The decision to perform coronary artery bypass grafting (CABG) or percutaneous coronary intervention (PCI) is complex and depends on many factors, including age, disease morphology, and patient comorbidities. Previously, we developed a prediction model which used patients' age, sex, year of treatment, and present-on-admission diagnosis codes to generate predicted probabilities of in-hospital mortality with each treatment.  The model recommended whichever treatment minimized the predicted probability of in-hospital mortality. Management was deemed discordant with the model when the actual treatment differed from the model-recommended treatment. In this study, we evaluated the association between hospital discordance rates (HDRs) and risk-adjusted in-hospital mortality.

Method:

We analyzed 550,958 discharges with either PCI or CABG as a primary procedure, using the 2009-11 AHRQ State Inpatient Databases for six states (AZ, CA, FL, MD, MI, NJ).

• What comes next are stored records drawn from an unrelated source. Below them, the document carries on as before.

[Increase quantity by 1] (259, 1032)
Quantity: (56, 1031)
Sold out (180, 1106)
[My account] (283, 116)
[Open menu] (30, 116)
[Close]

Hospitals were included if they had >300 total such discharges; those not performing CABG were excluded. Hospital observed-to-expected (O/E) in-hospital mortality ratios were modeled using mixed effects logistic regression with random intercepts. Expected mortality was defined as the predicted probability of mortality under the recommended treatment, under the hypothesis that increasing HDR is associated with increasing O/E ratios.  As a negative control, we redefined expected mortality as the predicted probability of mortality under the actual treatment administered, under the hypothesis that, using this definition, there is no association between HDR and O/E ratio.

Result:

283 hospitals met inclusion criteria.  HDRs ranged from 5.2% to 61.9%, with a mean (SD) of 29.7% (8.0%). Using recommended treatment to define expected mortality rates, we found a significant association between HDR and hospital O/E ratio (see Figure): each increase of HDR of 10% associated with a factor [95% CI] of 1.12 [1.05, 1.19] change in hospital O/E ratio.  In the negative control analysis, there was no such association: the change in O/E ratio associated with a 10% increase in HDR was a factor of 1.02 [0.96, 1.08].

Conclusion:

We found heterogeneity in decision making among hospitals – at least in comparison with model recommendations – which was significantly associated with risk-adjusted mortality. Large-scale decision models, if accurate and calibrated, may help improve outcomes by empirically expressing risk under competing treatments, for patients' specific sets of comorbidities.